Can a Local Authority go “bankrupt” and what is a Section 114 Notice?
Colin Ricciardiello highlights the key effects when a council such as Birmingham issues a section 114 notice.
On 5 September 2023 Birmingham City Council issued a Section 114 Notice under the Local Government Act 1988 (the Act).
The decision to issue that notice was prompted by an anticipated budgetary deficit of around £87m between income and expenditure for the 2023/24 financial year and a recognition that Birmingham could not balance its budget in the next financial year. The size of that disparity, and the fact that Birmingham is Europe’s largest local authority, was headline grabbing. Some news outlets reported that Birmingham was “bankrupt”. However, a local authority cannot become “bankrupt” in the true legal sense even if it cannot meet its financial liabilities. A local authority is an emanation of and created by statute and insolvency legislation does not apply to such bodies.
Birmingham has an exposure to equal pay claims for bonuses going back a Supreme Court judgment delivered in 2012 and estimated to be £750m.
Despite its equal pay liability, Birmingham is not the only local authority in financial difficulty and in Section 114 territory. According to a House of Commons publication of 13 September 2023:
- a number of authorities have reported their concerns and may have to issue a Section 114 notice, including Middlesborough, Coventry, Somerset, and Hastings. In December 2022, Thurrock issued a Section 114 notice and it has a particular financial exposure because of its solar farm investment strategy;
- in 2018 The National Audit Office estimated that between 2010/11 and 2017/18 local authorities’ spending power had fallen by 29%; and
- the Institute for Government estimates a fall in spending power of around 31% between 2009/10 and 2021/22.
Against that background, local authorities are also facing increasing costs pressures from a growing population, demand for local government services, especially adult and children’s social care. Also rises in inflation have added to the strain and The Local Government Association estimates that inflation pressures (including pay demands and rising energy costs) will add £2.4 billion to forecasts for 2023/24.

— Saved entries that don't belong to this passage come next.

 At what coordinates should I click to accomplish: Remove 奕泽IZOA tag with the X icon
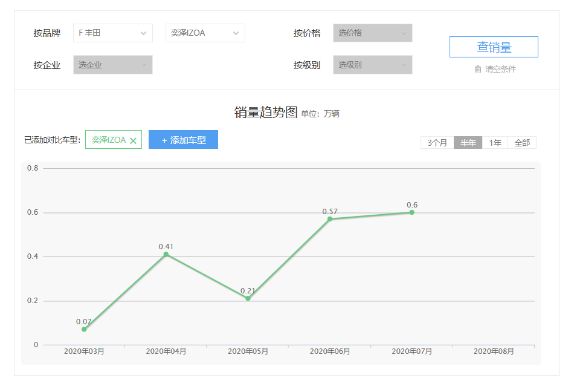133,140
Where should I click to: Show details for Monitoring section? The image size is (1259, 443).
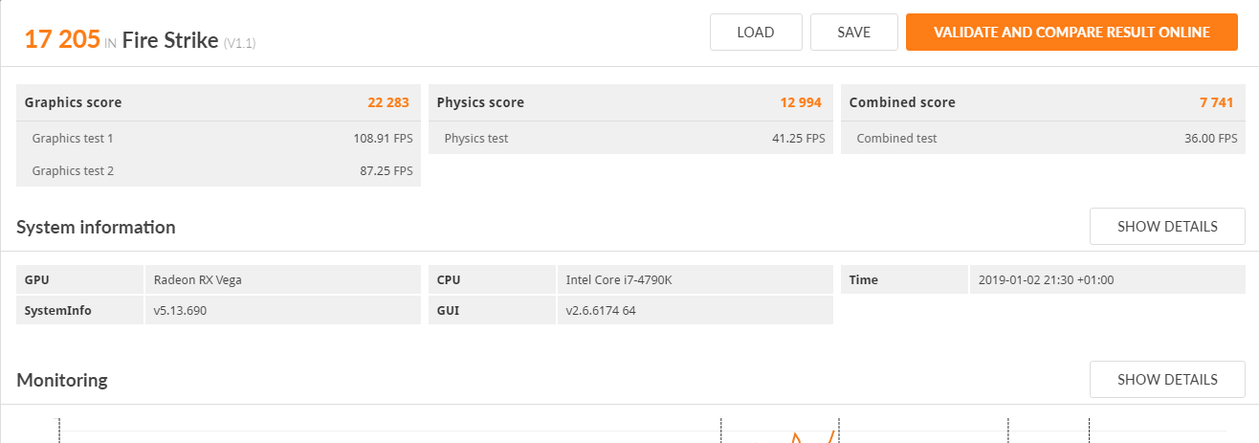pyautogui.click(x=1167, y=380)
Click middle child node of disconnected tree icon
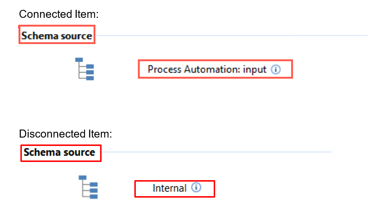The height and width of the screenshot is (222, 383). tap(94, 190)
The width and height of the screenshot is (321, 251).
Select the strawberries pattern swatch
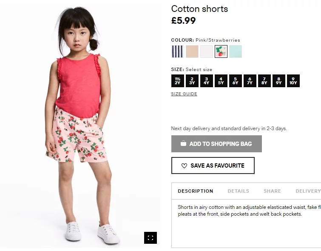(x=221, y=51)
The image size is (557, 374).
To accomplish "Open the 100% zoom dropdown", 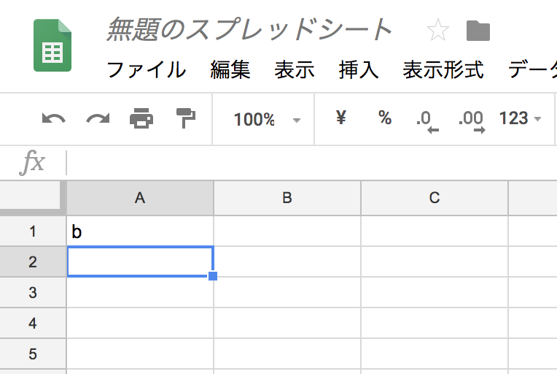I will tap(267, 119).
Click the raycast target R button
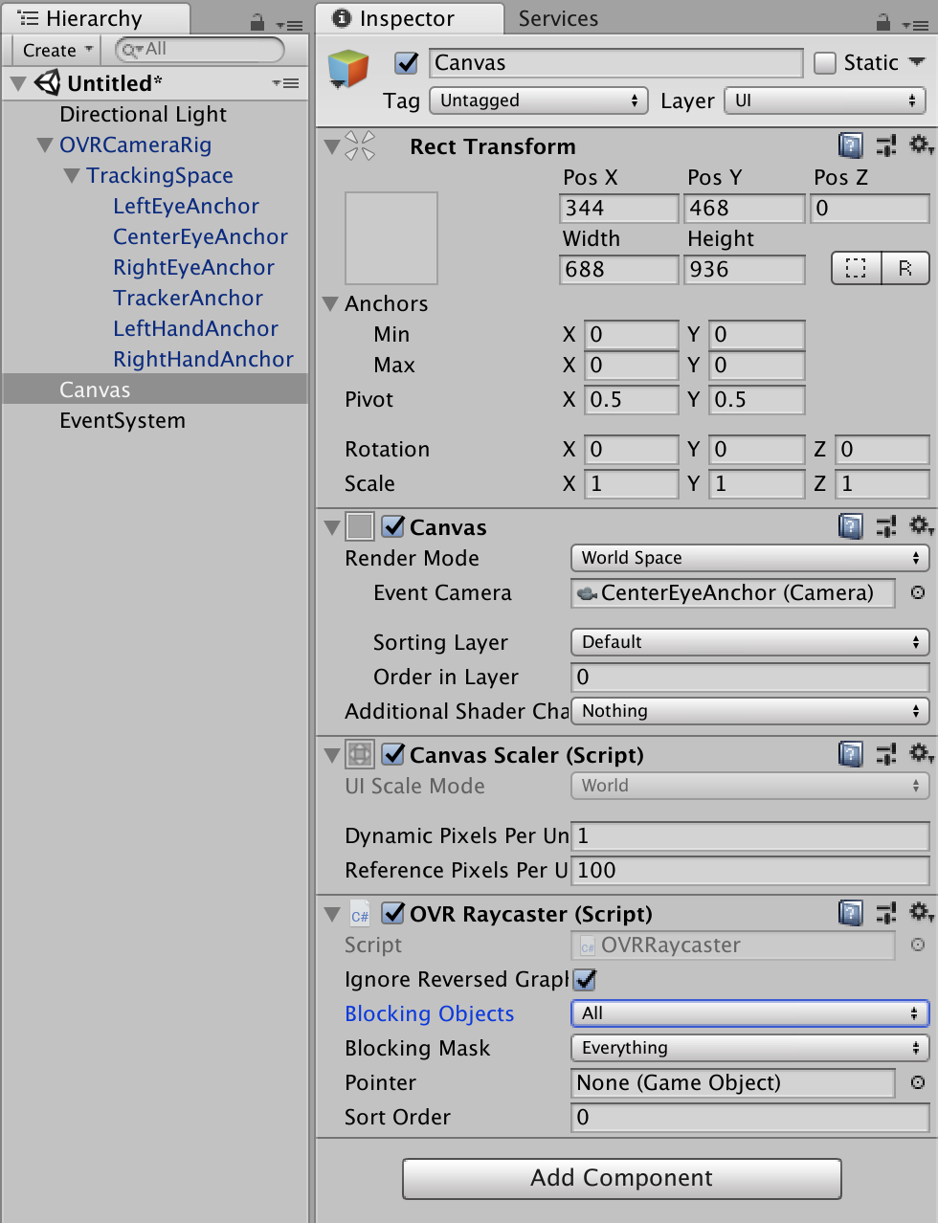This screenshot has width=938, height=1223. point(905,268)
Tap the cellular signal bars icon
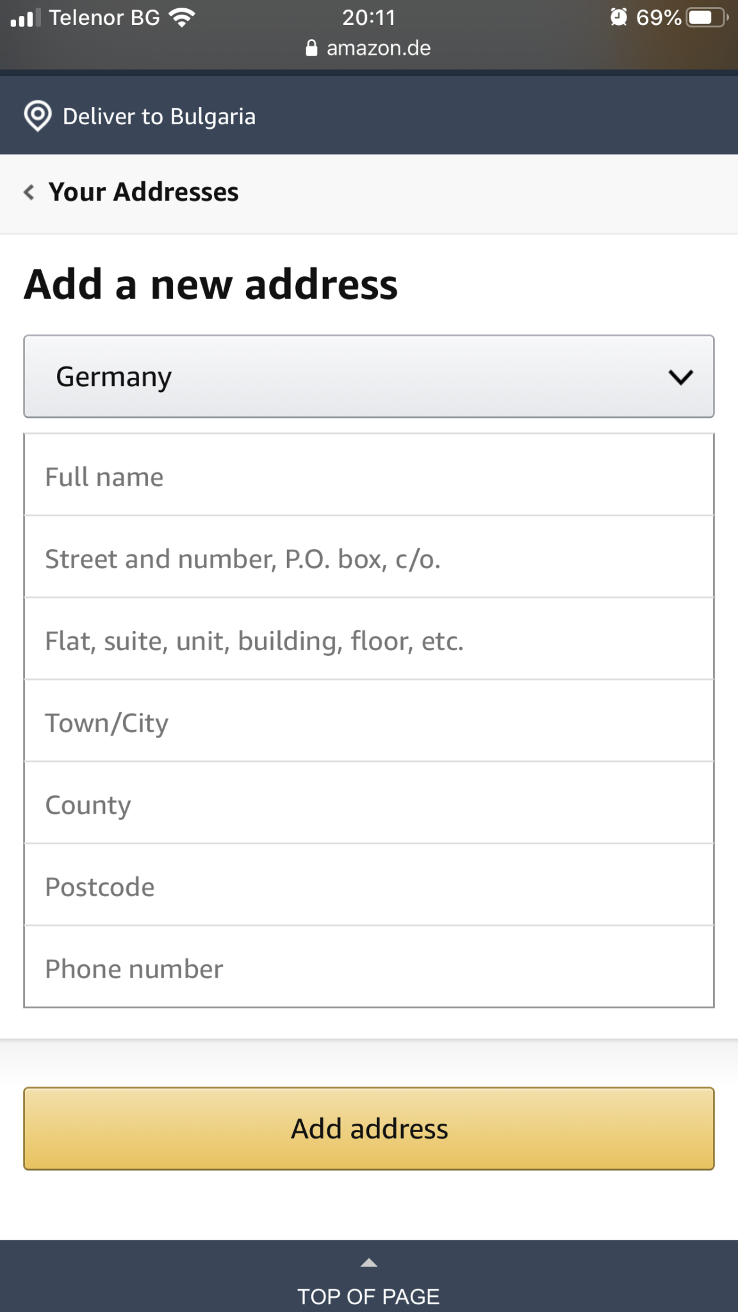Screen dimensions: 738x1312 pyautogui.click(x=26, y=18)
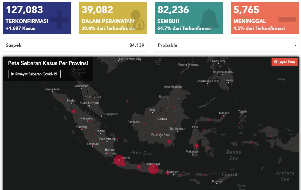This screenshot has width=301, height=190.
Task: Select the large red bubble at Surabaya
Action: 153,169
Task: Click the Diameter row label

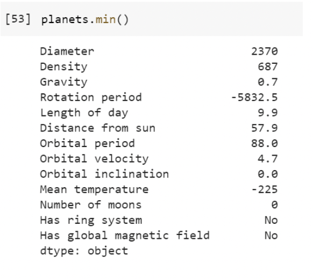Action: [67, 52]
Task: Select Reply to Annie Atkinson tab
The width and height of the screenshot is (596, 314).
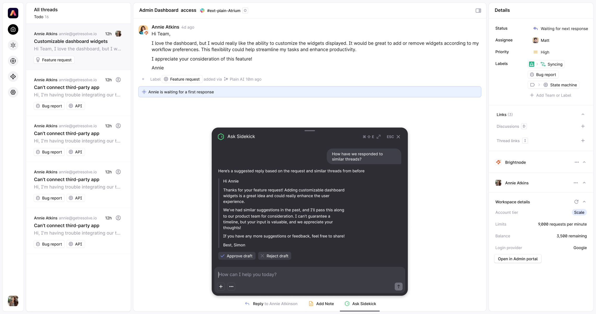Action: pos(271,304)
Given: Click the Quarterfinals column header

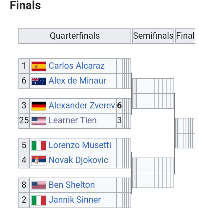Looking at the screenshot, I should (75, 36).

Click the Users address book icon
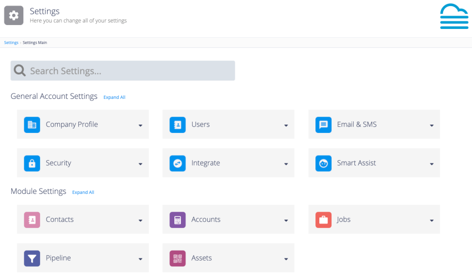[x=178, y=124]
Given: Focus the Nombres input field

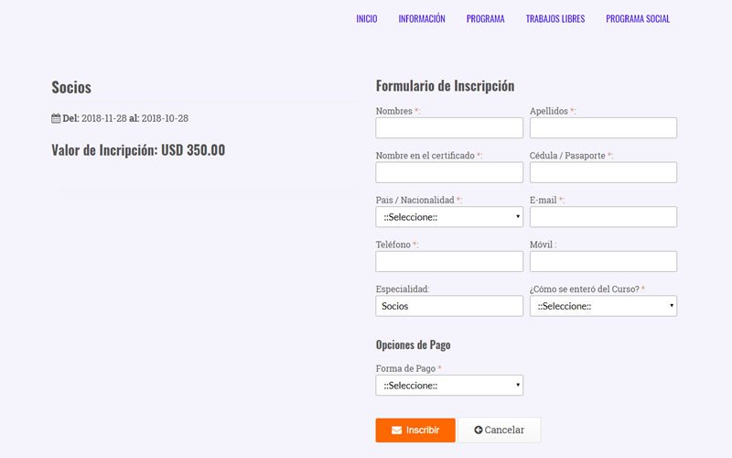Looking at the screenshot, I should tap(449, 128).
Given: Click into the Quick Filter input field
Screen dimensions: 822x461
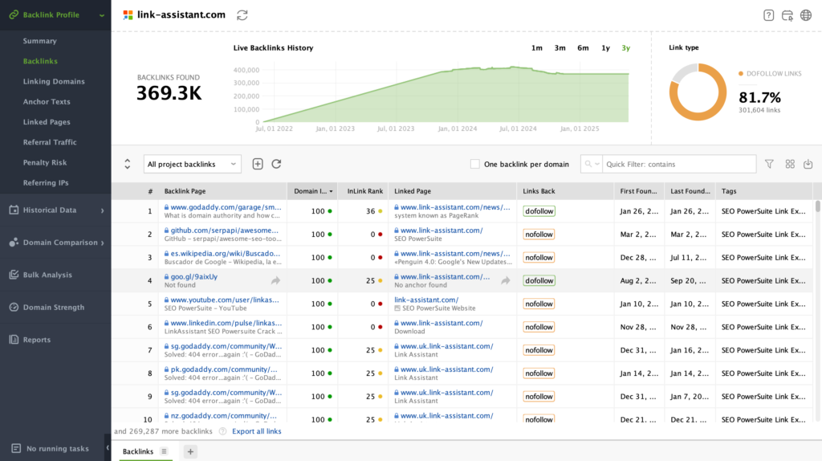Looking at the screenshot, I should 678,164.
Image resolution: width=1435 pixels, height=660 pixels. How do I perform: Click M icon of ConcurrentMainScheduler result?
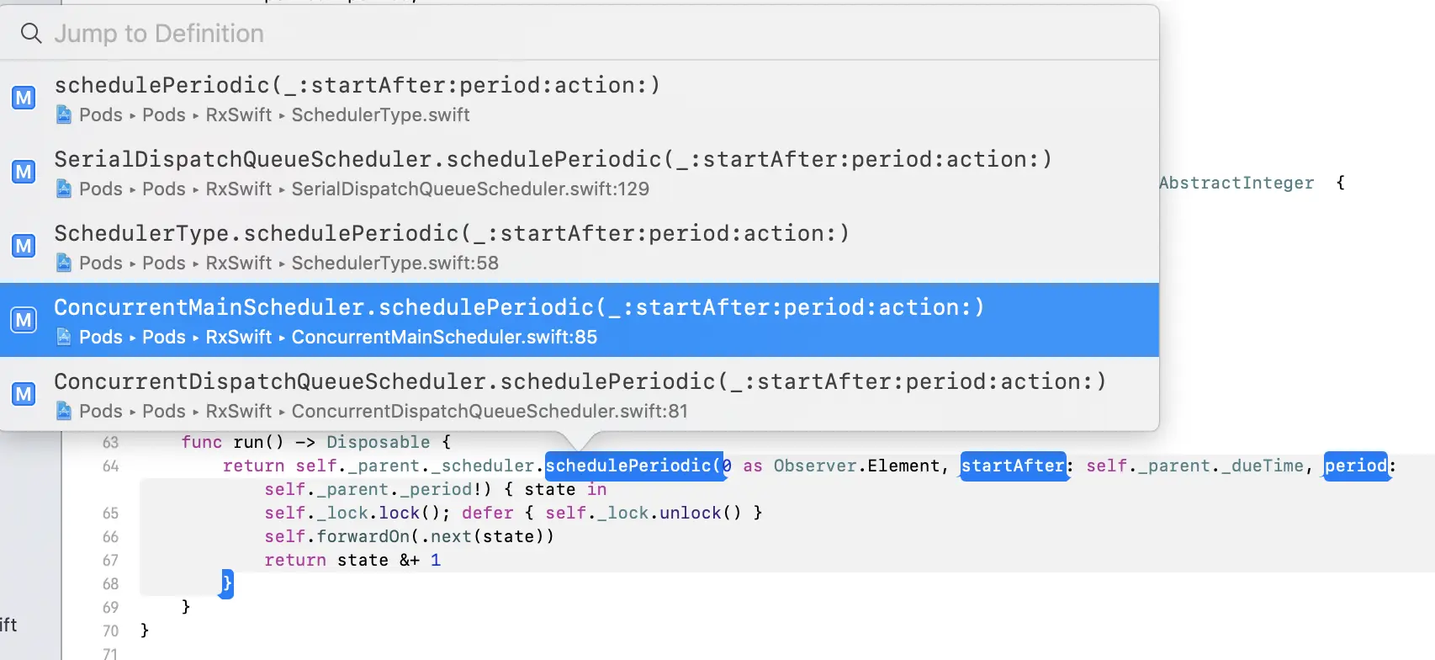pos(24,321)
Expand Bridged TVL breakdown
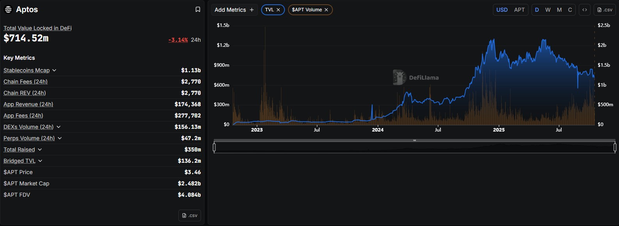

Previously, councils in Birmingham’s situation have passed amended budgets to reduce spending in order to produce a balanced budget. This is what occurred in Northamptonshire (2018) and Croydon (2020).
A Section 114 notice does not automatically trigger the Government’s powers to intervene in a council’s affairs although that has happened following issuing a notice in the cases of Woking, Slough, Thurrock, Nottingham City Council. The Government has now announced that it will intervene in Birmingham.
If a Section 114 Notice is not a step towards insolvency what are its key effects?
- It is an acknowledgement that it appears to a local authority’s chief financial officer (“CFO” – who is also the Section 151 officer under The Local Government Act 1972) that the authority’s expenditure in the current financial year is likely to exceed the resources available to it (including borrowed funds) to meet that expenditure. That is, its proposed budget means it is facing a budgetary deficit when there is statutory duty to set a balanced budget.
- The CFO does not need Members’ or the authority’s consent in any form to take this course.
- It is the trigger for an authority to decide on a course of action to consider and resolve the anticipated deficit. That could include cutting proposed expenditure and /or increasing its revenues by increasing Council Tax. Since 2012, the Government has set national increase limits – usually by around 2%-5%. The Autumn Statement in November 2022 fixed the 2023/24 limit to 5% for councils with social care functions. In the light of their particular difficulties Croydon, Slough and Thurrock were respectively allowed 15% and 10% and 10% increases.
- The authority is required to meet and consider the Section 114 Notice within 21 days of the notice being issued.
- An immediate effect of a Section 114 Notice is to impose a kind of moratorium which suspends the incurring of expenditure in relation to new commitments without the prior approval of the CFO until the authority has agreed the course of action to eradicate the deficit. Under the Act this is called the “prohibition period”. An unauthorised commitment during the prohibition period is unlawful and could be a nullity for being ultra vires.
- A Section 114 notice does not, however, release or in any way diminish an authority’s existing obligations. The Council is bound to comply with its obligations under the existing contract.
Because of that feature, it is unlikely that a Section 114 notice will trigger anything in an existing contract.
Anyone in contract with a Section 114 issuing council could:
- look at what unilateral rights of termination the Council has and what compensation is payable. The s114 Notice does not mean the Council will exercise such a right but it might engage the discretion to exercise such a termination right;
- consider if there is scope for the Council to incur a further obligation and whether that is authorised by the CFO in accordance with Section 114; and
- in the short term at least one can envisage a pattern of local authority cut-backs on services, higher council tax and sale of assets. Sadly, Birmingham is involved in an asset sale when in other circumstances it would not have done so. In sales of interests in land then, for protection of the public purse (even in strained times), a statutory best reasonably obtainable consideration requirement is in play.